Sayangnya, masyarakat kita kerap lupa akan keniscayaan daya rusak akibat hadirnya pertambangan yang tak jarang menimbulkan konflik, kekerasan, pelanggaran HAM dan pemiskinan yang berkepanjangan.
Akibatnya, cerita tutur yang sama akan berulang, hanya dengan versi yang lebih baru dan mencekam serta memberikan rasa ketakutan terhadap kelangsungan ekologi, lingkungan dan yang paling penting tentang eksistensi masyarakat adat dari pengaruhnya penguasa-penguasa negeri yang sedang giat membangun kerajaan bisnis dan praktik politiknya melalui sektor pertambangan ini.

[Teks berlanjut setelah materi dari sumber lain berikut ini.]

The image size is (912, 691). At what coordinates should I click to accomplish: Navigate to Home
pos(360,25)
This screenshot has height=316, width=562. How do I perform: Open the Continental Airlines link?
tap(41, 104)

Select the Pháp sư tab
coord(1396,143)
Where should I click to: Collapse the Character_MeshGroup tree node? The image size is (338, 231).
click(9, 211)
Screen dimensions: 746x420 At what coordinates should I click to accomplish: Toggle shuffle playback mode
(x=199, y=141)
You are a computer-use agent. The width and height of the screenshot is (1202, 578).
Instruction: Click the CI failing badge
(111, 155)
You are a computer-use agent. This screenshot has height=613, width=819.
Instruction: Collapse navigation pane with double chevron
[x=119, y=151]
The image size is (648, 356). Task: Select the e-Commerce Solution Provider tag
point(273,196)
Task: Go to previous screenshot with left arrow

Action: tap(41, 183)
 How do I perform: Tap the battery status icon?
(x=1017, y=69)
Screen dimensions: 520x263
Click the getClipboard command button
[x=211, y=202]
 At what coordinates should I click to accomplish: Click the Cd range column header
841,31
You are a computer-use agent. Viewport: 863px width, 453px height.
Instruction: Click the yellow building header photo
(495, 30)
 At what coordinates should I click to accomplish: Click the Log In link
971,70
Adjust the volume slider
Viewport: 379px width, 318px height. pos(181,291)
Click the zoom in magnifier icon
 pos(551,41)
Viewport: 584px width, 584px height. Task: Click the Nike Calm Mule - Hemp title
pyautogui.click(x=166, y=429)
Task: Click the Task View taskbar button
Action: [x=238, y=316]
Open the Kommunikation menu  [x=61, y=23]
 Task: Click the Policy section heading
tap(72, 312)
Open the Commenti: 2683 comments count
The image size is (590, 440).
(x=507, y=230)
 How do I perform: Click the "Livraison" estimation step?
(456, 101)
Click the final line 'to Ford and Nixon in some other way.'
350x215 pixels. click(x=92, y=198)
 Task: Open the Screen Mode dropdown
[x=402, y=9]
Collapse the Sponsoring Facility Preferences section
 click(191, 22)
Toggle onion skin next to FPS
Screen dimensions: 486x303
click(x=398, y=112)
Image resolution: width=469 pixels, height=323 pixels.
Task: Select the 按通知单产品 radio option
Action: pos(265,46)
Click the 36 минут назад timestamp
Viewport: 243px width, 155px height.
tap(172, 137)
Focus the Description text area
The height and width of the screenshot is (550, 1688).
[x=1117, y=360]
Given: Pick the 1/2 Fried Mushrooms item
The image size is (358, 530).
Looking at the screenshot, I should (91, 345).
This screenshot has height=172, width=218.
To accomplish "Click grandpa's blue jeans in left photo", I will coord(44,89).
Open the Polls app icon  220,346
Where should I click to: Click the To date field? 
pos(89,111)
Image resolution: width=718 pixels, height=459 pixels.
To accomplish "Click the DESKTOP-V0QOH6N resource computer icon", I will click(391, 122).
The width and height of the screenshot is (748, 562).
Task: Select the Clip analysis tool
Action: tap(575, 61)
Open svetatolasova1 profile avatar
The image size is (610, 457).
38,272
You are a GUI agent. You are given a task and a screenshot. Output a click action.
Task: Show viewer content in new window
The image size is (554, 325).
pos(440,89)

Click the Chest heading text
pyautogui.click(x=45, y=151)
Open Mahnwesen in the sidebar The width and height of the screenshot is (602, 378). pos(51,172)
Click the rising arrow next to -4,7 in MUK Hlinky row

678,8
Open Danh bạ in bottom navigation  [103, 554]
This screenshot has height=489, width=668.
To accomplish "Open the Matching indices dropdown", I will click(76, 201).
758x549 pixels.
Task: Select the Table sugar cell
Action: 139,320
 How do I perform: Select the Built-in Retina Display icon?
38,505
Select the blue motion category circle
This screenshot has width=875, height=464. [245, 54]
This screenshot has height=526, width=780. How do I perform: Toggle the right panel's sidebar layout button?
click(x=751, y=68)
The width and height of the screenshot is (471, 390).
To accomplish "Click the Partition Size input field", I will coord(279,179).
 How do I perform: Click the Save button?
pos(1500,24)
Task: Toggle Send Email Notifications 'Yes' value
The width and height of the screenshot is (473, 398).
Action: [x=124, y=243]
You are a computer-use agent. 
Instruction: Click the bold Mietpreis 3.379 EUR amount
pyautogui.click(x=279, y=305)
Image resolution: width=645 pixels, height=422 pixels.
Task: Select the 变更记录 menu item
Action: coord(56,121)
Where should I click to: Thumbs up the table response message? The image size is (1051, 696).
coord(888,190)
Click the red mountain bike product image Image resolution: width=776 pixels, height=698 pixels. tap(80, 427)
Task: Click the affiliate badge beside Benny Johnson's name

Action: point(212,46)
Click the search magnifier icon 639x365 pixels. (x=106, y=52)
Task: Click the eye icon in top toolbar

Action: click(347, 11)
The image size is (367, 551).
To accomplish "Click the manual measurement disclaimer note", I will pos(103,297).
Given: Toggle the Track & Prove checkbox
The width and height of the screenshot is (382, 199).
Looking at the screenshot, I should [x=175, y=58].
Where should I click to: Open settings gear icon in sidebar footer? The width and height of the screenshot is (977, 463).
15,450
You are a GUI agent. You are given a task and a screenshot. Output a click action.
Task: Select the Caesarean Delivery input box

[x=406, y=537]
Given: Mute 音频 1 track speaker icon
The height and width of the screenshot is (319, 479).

Kita dan generasi saat ini maupun yang akan datang harus sadar untuk tetap eksis memperbincangkan soal-soal ini lebih jauh dan mendalam. Memastikan statis dan kedudukan tanah bukanlah ladang bebas yang harus dijarah semena-mena oleh kaki-tangan negara dengan seluruh peralatannya. Kemampuan kolektifitas dan semangat solidaritas harus menjadi tolak ukur primer sebagai basis kekuatan menyelamatkan tanah milik rakyat atas kemanfaatan dan kepastian dihadapan hukum dalam cara-cara yang lebih adil dan bermartabat.. (to be continued...)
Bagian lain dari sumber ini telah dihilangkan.